In the midst of untold human, property and ecological devastation in the week-long Southern California inferno, energy infrastructure and utility crews were stretched to the maximum last week. For the energy sector in the statem the brunt of the high winds and irrepressible flames was absorbed by the electricity infrastructure. Natural gas operations were virtually unscathed.

In both sectors the full extent of the impact at the ground level — customer-by-customer — will only begin this week when the bulk of the wildfires are allexpected to be under control. Last Friday optimism grew, but utility executives and state officials stressed a lot of assessment and restoration work lies ahead.

The corner was turned last Thursday as utilities and firefighters began to get the upper hand on an unprecedented series of wildfires that have left untold devastation on people and property from the Mexican border to Ventura County — up to 17 separate major fires spread across seven counties — nearly a million people displaced at least overnight, hundreds of thousands whose energy supplies were affected, more than $1 billion in losses, and the full assessment is just beginning. At least six people were killed.

With evacuation centers, including the San Diego Chargers football team’s Qualcom Stadium, closing last Friday, the transmission system in San Diego County was brought back on line with all four power-import arteries operating as of 4 p.m. Thursday when the state grid operator lifted its emergency alert that has been in effect since last Tuesday.

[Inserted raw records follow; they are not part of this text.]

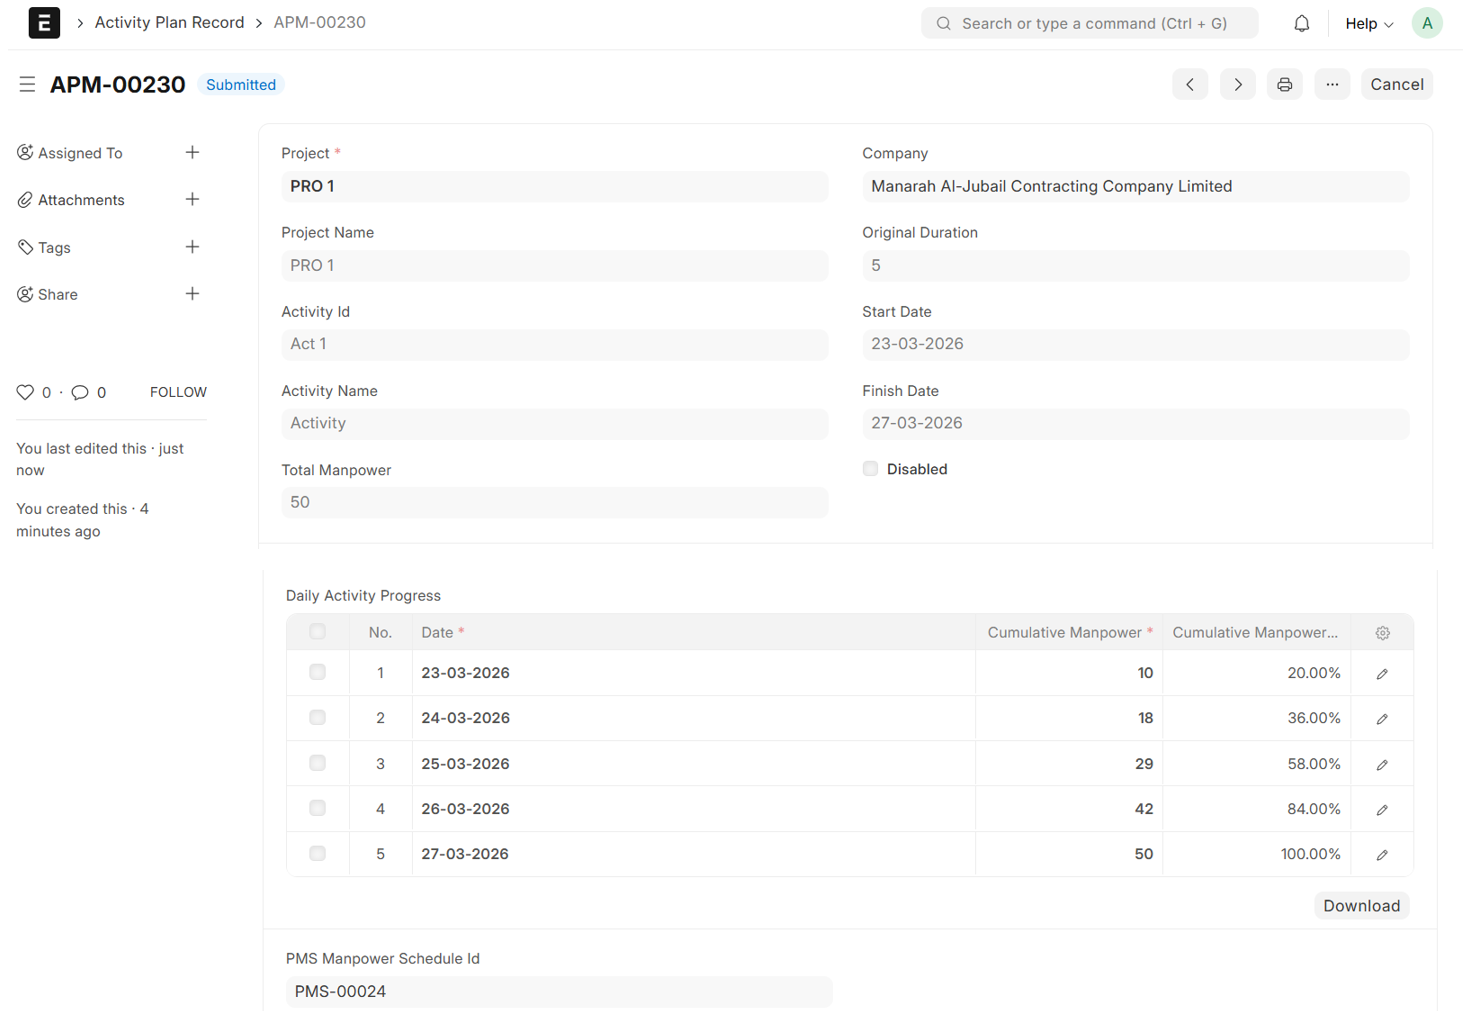Screen dimensions: 1482x1011
Task: Like the document heart icon
Action: [25, 392]
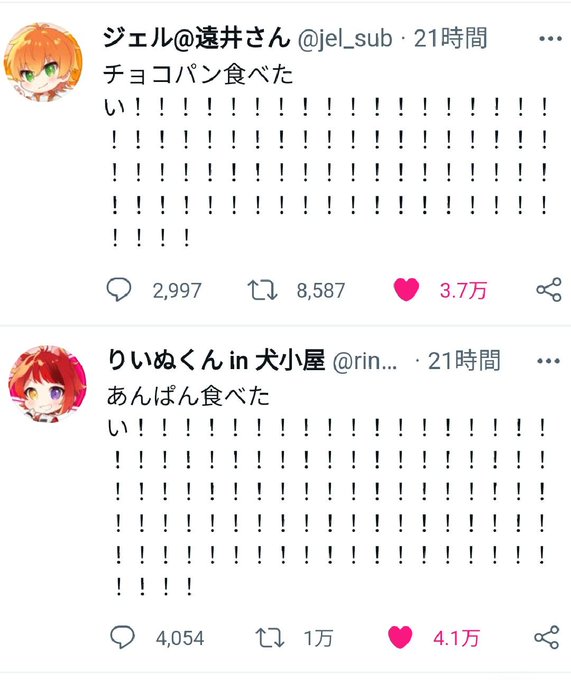Retweet the あんぱん tweet by りいぬくん
The height and width of the screenshot is (680, 571).
coord(269,638)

While electric utilities scrambled daily to keep up with the wind-whipped wildfires’ continuing fury, the natural gas distribution and transmission operations of Sempra Energy’s two utilities in Southern California remained mostly unaffected, according to spokespersons for the two utilities, Southern California Gas Co. (SoCalGas) and San Diego Gas Co. (SDG&E).

Sempra Energy, whose San Diego Gas and Electric Co. has seen more than 500,000 of its customers evacuated for some length of time, including many of its 13,500 employees in the state, announced late Thursday it established a $5 million relief fund to begin the flow of aid to those who suffered from the fires that scorched 700 square miles, destroying more than 1,800 homes. Sempra’s shareholders put up the money.

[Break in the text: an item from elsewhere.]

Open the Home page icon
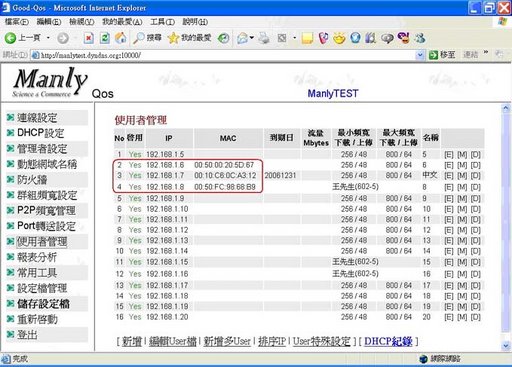This screenshot has width=512, height=367. (x=121, y=38)
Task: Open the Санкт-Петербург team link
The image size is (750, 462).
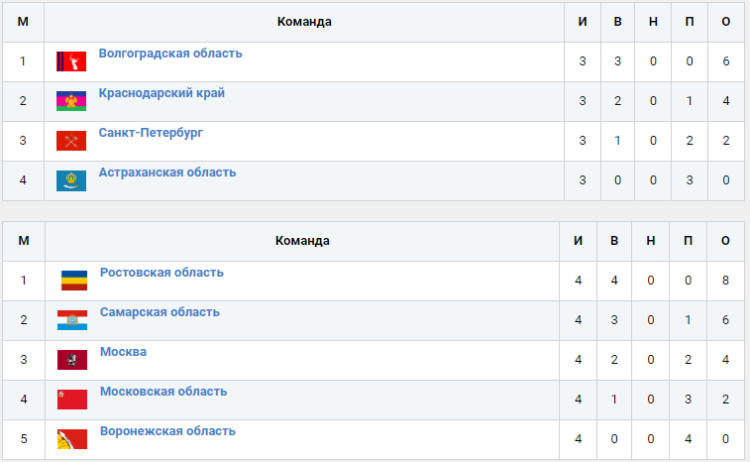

Funds will go to aiding people in the service territories of its two utilities, SDG&E and Southern California Gas Co., which encompass the seven counties torched by the fires, many of which still burned Thursday night. The fund will be expanded with contributions from the utilities’ suppliers, business partners and employees, Sempra said.

“For the more than 23 million Californians we serve and our 13,500 employees in the state, this week’s wildfires have been devastating,” said Sempra CEO Donald Felsinger. “We are committed to helping our customers, and the communities they live in, recover fully from this terrible natural disaster.”

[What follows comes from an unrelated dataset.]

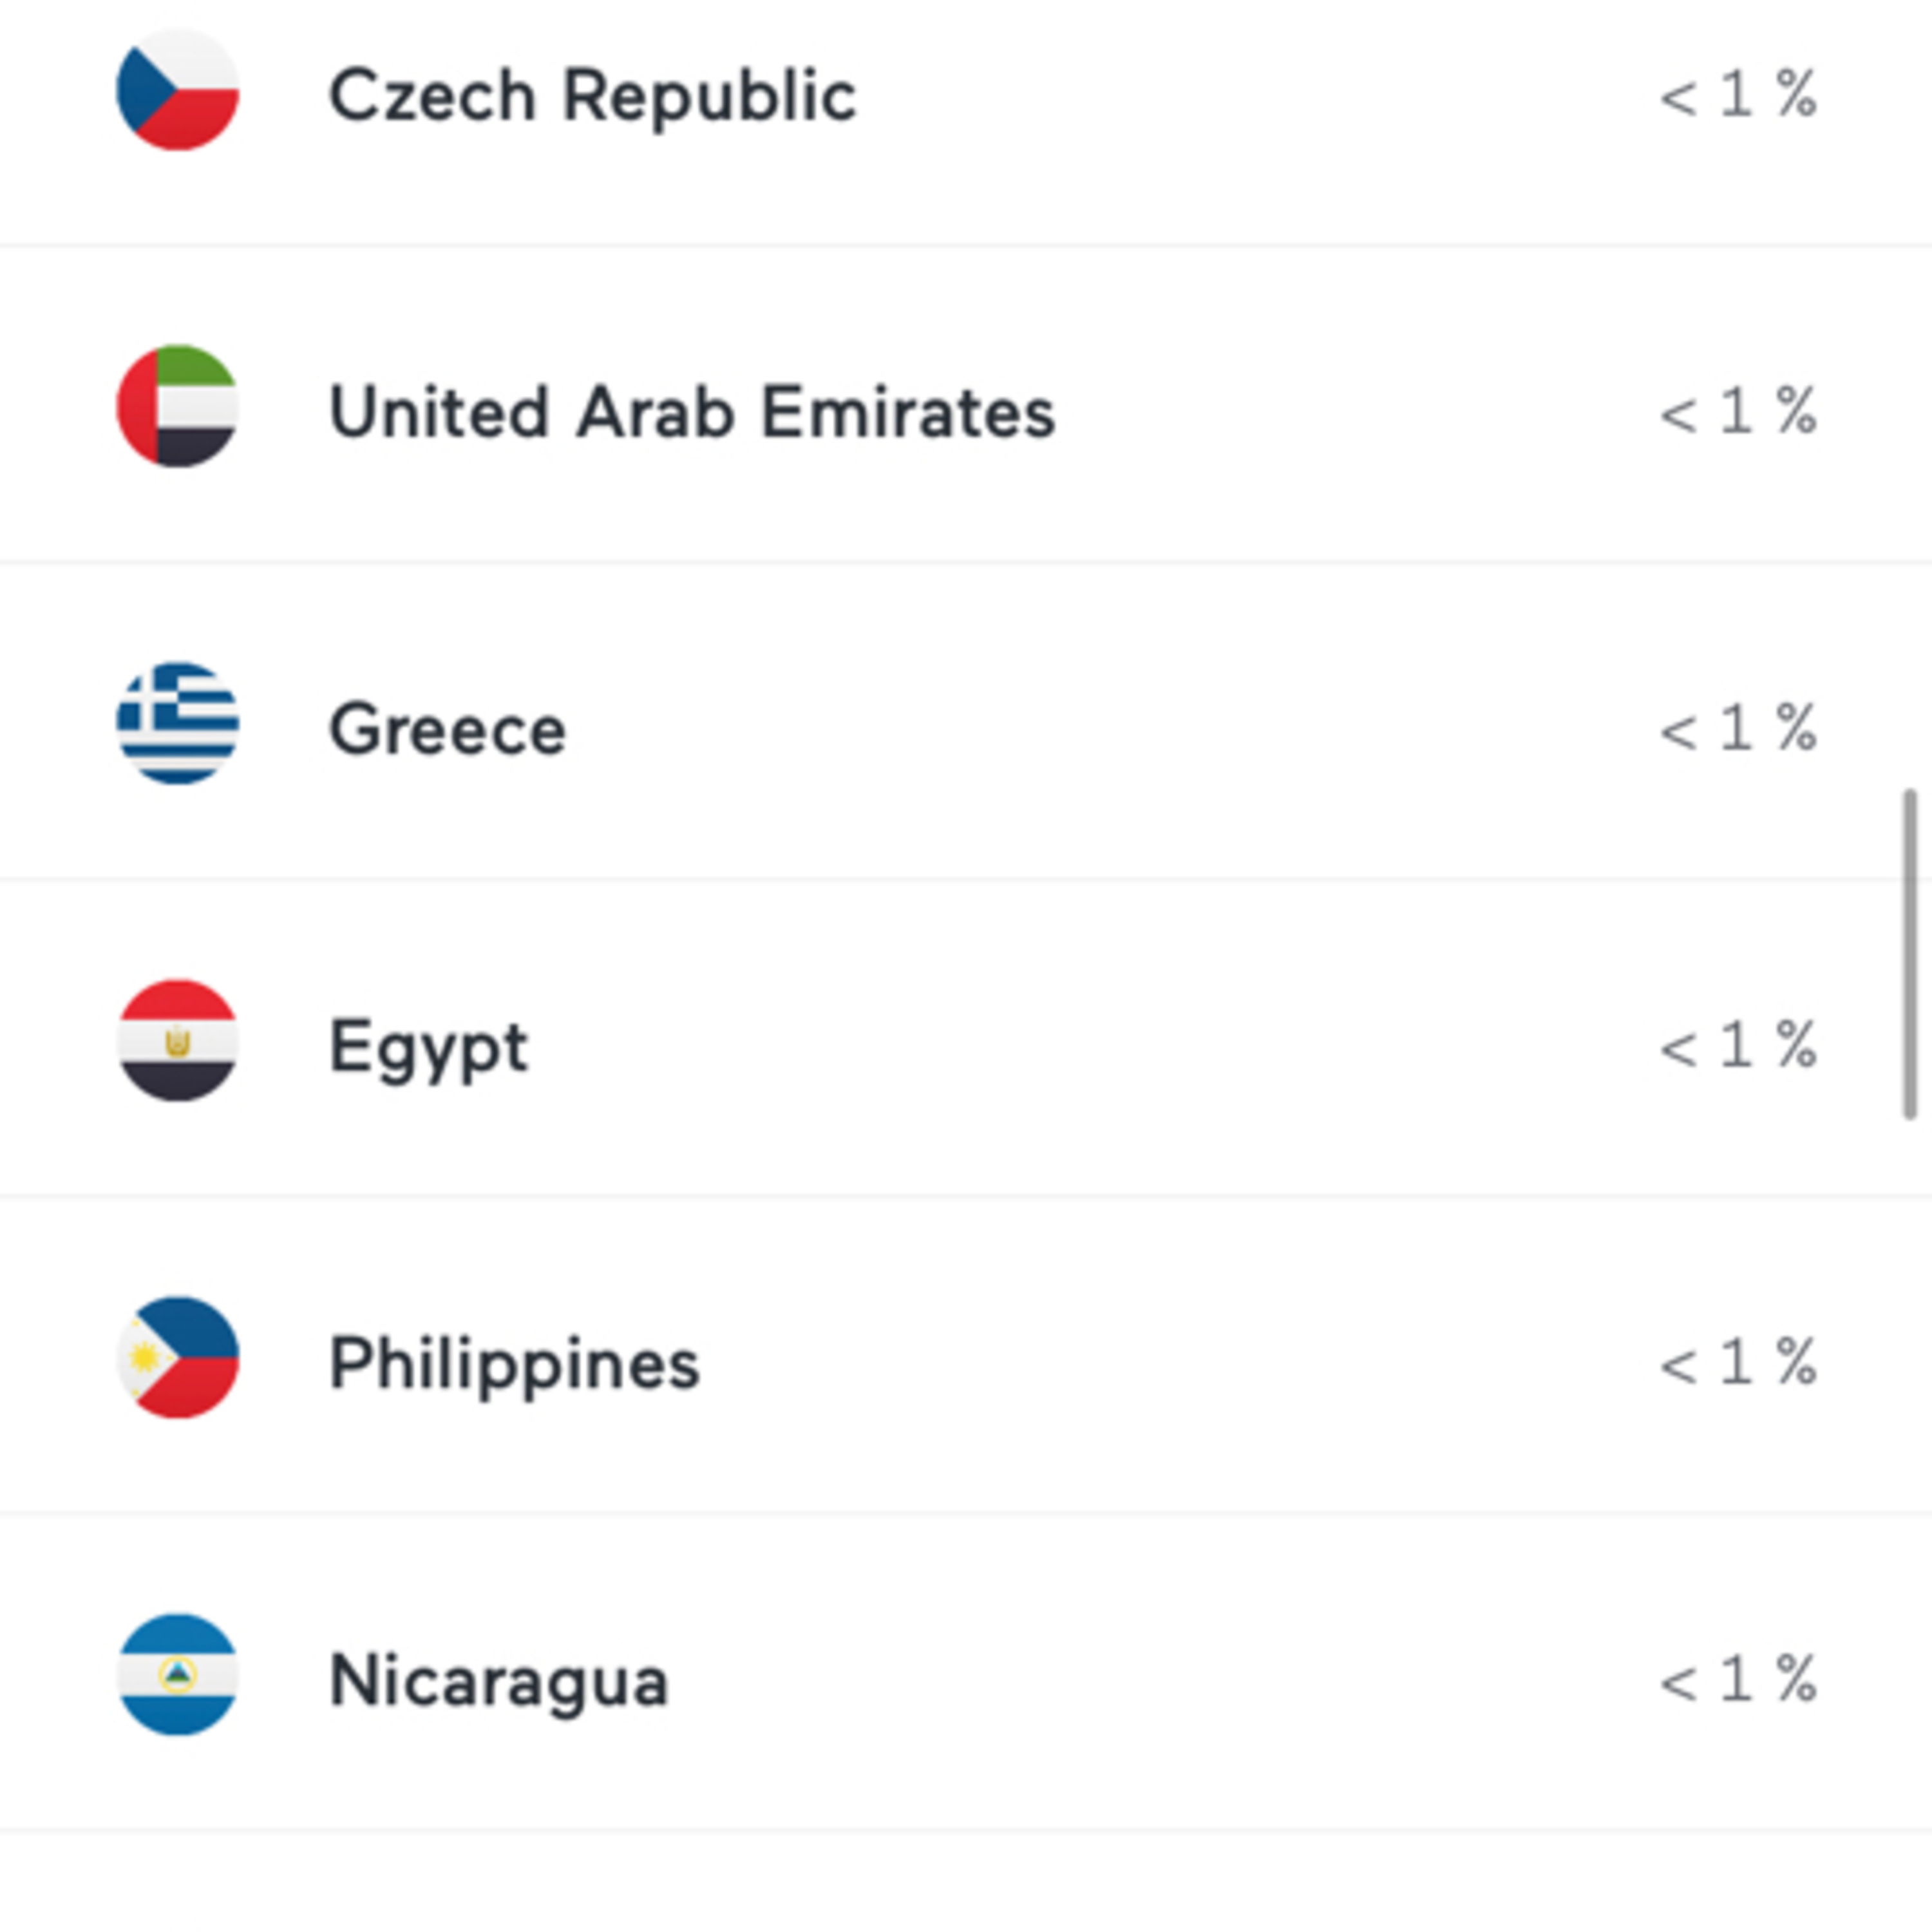Select the Egypt country name
Screen dimensions: 1932x1932
coord(428,1047)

On the utility operations front, SDG&E said that the Southwest Powerlink north-south transmission line stayed intact Thursday, and it is “optimistic that this line will remain in service with no further threat from fire.”

SDG&E completed what it called “the critical step” by reenergizing its three other 230-kV transmission lines connecting the utility to California’s grid. “This completes the restoration of the two transmission corridors taken out of service by the fires,” SDG&E said, and will allow the utility to begin work on the distribution system to restore service to communities affected by the fires.

Collectively, the Sempra utilities represent the largest natural gas distribution system in the nation, including one of the largest in-state transmission pipeline and underground storage operations, providing more than 130 Bcf of storage capacity.

“There’s been no significant impact on the natural gas delivery system,” according to a Los Angeles-based Sempra spokesperson, speaking for SoCalGas. “We’re asking customers not to turn off their gas unless they smell gas, and we are assessing the damaged areas as police and fire authorities let our field workers back in. We’ll be going into areas where homes have been destroyed or damaged and will turn off the gas in those areas.

“The assessments and shutoffs will continue into next week [Oct. 29-Nov. 2] most likely, particularly up in the mountains in the Lake Arrowhead area. As the fire department allows, we’ll be going into those areas that have been burned and abandoning service.”

Otherwise, the natural gas system overall operated reliably and safely, the utility said. The SoCalGas system includes two major underground storage facilities at depleted oil and gas production fields in the north end of Los Angeles County where up to three major wildfires have threatened major residential areas and disrupted transportation corridors. The Aliso Canyon and Honor Rancho storage fields account for more than 100 Bcf of the utility’s capacity.

Late last Thursday night, SDG&E said that 15,000 customers were still without power, but that was half the number of outages earlier in the week. Some 1,640 customers were without natural gas service.

To the north, the situation had calmed in Orange, San Bernardino, Los Angeles and Ventura counties enough for Edison to discontinue its twice-a-day operations reports. Early Thursday morning, SCE’s outages were under 1,000, and those affected at some time over the past five days numbered just shy of 600,000 customers.